After being in a loveless, painful relationship for so long I was desperate to attract a ‘good Christian boy’. I went to church meet a husband, to meet a guy who would make me whole and complete. The wrong reasons. But Church was more like a dating ground than the worshipful environment it should have been. I dressed smart and for the boys. I went through some crushes and broken hearts and then I met my husband.
My husband who so rapidly fell in love with the real me that it didn’t matter what I wore on my face or my body, he just cared so deeply for my heart and soul that he managed to see past the outside.

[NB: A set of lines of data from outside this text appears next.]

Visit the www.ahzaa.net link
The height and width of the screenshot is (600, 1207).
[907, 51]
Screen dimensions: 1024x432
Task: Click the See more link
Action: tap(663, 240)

It was at this point that I realised with new mascara free eyes that God see’s my heart. No, wait, you don’t get me – he seeeeee’s my heart. The inside of me, where feelings and emotions, where motives and motivation could not be hidden with a sweep of a make up brush. So I began to concern myself more with the state of my heart than my face. I worked with the glitter of the bible rather than the glitter of the eyeshadow I once hid under. The more I became engrossed with the word of God the less I became concerned with how I looked. God heals. God mends and its a good job because I was broken.
Hope and faith comes from hearing word of God, and the word of God becomes truth the more you immerse yourself in it and the more you immerse yourself in it, the more God proves faithful.